(A block of data)
** START **

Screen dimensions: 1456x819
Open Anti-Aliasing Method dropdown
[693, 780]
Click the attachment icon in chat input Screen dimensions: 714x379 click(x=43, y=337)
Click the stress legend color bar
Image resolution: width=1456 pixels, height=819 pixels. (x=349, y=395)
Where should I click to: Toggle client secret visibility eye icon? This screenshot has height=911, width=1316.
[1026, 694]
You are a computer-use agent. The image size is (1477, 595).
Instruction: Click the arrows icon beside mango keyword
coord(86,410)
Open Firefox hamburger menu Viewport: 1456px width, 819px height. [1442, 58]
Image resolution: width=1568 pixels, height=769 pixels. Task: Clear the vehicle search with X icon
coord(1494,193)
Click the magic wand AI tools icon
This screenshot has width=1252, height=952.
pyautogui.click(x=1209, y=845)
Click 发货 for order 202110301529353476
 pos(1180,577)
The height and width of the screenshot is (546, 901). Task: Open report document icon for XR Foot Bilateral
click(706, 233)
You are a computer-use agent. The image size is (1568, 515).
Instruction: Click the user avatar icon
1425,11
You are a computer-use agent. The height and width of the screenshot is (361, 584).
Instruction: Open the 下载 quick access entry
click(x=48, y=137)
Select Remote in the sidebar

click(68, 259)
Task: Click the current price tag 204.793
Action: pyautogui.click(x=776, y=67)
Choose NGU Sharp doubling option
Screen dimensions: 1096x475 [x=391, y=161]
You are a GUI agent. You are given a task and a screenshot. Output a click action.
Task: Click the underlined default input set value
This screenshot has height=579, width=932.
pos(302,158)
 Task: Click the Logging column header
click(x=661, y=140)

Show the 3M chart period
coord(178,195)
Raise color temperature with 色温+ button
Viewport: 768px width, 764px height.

** END **

- **CHALLENGE**
Repeat the listing word for word, from the line with "Select Remote in the sidebar" to the line with "pos(302,158)", including both of those lines.

- **EXERCISE OUTPUT**
Select Remote in the sidebar

click(68, 259)
Task: Click the current price tag 204.793
Action: pyautogui.click(x=776, y=67)
Choose NGU Sharp doubling option
Screen dimensions: 1096x475 [x=391, y=161]
You are a GUI agent. You are given a task and a screenshot. Output a click action.
Task: Click the underlined default input set value
This screenshot has height=579, width=932.
pos(302,158)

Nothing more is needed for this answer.